Liliana Cavani è stata premiata, in apertura di Venezia80, col leone alla carriera e ha portato in sala il suo “Ordine del Tempo”. Una pellicola con volti noti del grande schermo italiano, ma che non ci ha convinti del tutto. Già presente nelle sale italiane dal 31 agosto.

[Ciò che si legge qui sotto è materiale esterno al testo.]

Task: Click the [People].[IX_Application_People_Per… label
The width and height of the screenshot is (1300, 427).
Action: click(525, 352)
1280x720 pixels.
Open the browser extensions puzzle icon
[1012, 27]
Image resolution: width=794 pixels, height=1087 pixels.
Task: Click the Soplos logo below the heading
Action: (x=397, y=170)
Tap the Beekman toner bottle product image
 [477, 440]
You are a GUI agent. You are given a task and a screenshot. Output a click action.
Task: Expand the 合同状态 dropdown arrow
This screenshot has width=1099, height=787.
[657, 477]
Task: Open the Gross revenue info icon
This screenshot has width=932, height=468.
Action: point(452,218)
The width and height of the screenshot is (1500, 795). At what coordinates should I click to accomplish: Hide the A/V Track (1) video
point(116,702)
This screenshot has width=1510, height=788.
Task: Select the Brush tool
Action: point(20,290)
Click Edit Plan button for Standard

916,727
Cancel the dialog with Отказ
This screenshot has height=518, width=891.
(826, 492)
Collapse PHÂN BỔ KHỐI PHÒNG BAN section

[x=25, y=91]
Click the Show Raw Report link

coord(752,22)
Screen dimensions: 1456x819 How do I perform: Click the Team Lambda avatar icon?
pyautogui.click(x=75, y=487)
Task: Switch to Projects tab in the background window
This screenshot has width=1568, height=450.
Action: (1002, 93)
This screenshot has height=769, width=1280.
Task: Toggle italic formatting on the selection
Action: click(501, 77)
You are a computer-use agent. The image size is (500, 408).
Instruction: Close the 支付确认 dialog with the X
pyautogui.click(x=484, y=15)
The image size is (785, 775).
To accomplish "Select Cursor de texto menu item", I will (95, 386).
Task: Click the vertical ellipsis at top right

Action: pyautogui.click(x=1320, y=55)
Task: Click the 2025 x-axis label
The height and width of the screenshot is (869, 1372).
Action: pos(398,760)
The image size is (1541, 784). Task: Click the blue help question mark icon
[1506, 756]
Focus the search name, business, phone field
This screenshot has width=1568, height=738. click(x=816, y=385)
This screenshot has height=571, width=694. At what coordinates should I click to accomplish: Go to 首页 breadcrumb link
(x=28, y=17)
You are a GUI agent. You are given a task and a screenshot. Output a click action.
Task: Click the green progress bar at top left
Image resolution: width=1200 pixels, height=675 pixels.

Siamo in un’apocalittica Sabaudia, un gruppo di amici si ritrova in occasione del compleanno di Elsa (Claudia Gerini). In attesa che tutti gli invitati arrivino in questa villetta sulla spiaggia, un evento catastrofico rimbomba nei notiziari del giorno: c’è il rischio che un meteorite si schianti contro la Terra. Poche sono le certezze che si conoscono sull’eventualità di questo schianto, la maggior parte di esse arriva dall’osservatorio del Perù. Enrico (Edoardo Leo) è l’unico che può fornire qualche informazione inedita ai notiziari: lui è un fisico ed è in contatto con gli osservatori per poter calcolare la velocità del meteorite e anche la possibilità reale dello schianto. La quasi certezza del colpo sulla Terra spinge i nostri protagonisti a riflettere sulla loro vita e sullo scorrere del tempo.
Questo è film molto retorico che non aggiunge o toglie nulla allo spettatore dopo averlo visto. La Cavani prova a trarre la sua rappresentazione del romanzo di Carlo Rovelli, ma fallisce con la vacuità dei dialoghi e dei suoi personaggi. Tutto ciò che viene disquisito dai protagonisti resta, di fatto, un lungo spiegone narrativo. Ogni singolo elemento, dalle relazioni interpersonali ai loro stessi pensieri sullo schianto del meteorite, è didascalico fino alla nausea.
Se si vuol cercare di riflettere sulle possibilità che sono state perdute e sul fatto che bisogna rischiare per evitare di vivere con i ripianti, noi rimpiangiamo l’ingresso in sala. La visione di questo film ci ha tediati oltre l’inverosimile e ci ha mal disposti a digerire le sciorinate di fisica messe in bocca a Edoardo Leo. La silente accettazione dei fatti si risolve esattamente come tutto l’avvertito pericolo: con un semplice e innocuo bagliore.
C’era il potenziale per poter riuscire a costruire una narrazione in grado di fondarsi sul “caper diem”, ma la retorica gioca brutti tiri quando si perde il focus. Ci si ritrova così, come abbiamo già detto, davanti alla vacuità di vite vissute nella mediocre e noiosa borghesia. I personaggi sono totalmente rassegnati a ciò che hanno vissuto e l'imminente pericolo, nonostante ci si potesse mettere in discussione, li spinge ad autocommiserarsi.
Ripetitivo, prolisso e vuoto. Ne sconsigliamo vivamente la visione proprio perché: se si vuol ammazzare il tempo, ci sono modi migliori per farlo.